HireVue transcribes interviews and analyzes the candidates’ responses to questions for possible matches with job descriptions, she said. The company also provides an AI Explainability Statement to corporate customers and to job candidates.

In recent months, HireVue has been sued for collecting facial recognition data from candidates without notice nor consent, in violation of an Illinois law, the Biographical Information Protection Act. 

Some states have laws that regulate the use of video for screening job applicants, Willner noted. “There are legal risks in those states that can be addressed by compliance with the specific statutes,” he said.
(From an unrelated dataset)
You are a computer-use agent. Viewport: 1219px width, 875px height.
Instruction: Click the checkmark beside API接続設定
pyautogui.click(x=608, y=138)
Letting AI screen video interviews and reject candidates

Video interviews can be reviewed by humans or by AI to weed out unqualified candidates. Either way is lawful most of the time, according to Willner. 

“The rationale behind having AI make the assessment is that it does tend to move the potentially biased human being from the process,” Willner said. “Then you can take steps to eliminate or reduce the bias that may come into the source material for AI.” 

Research shows that using structured interviews and objective ways of assessing the answers in those interviews is an effective way of reducing bias in the process and improving the reliability and validity of the results, Willner said. 

“But the risks of bias being imported into the process from whatever the AI was built on does call for some steps to try and address and mitigate those risks so you can get the best possible result,” he said. 

The bottom line is, companies have to be careful using any of these technologies.

“AI is like anything,” Sturdivant said. “It can be made for good, but if you don't watch what you're doing, you can really mess things up and cause a lot of problems.”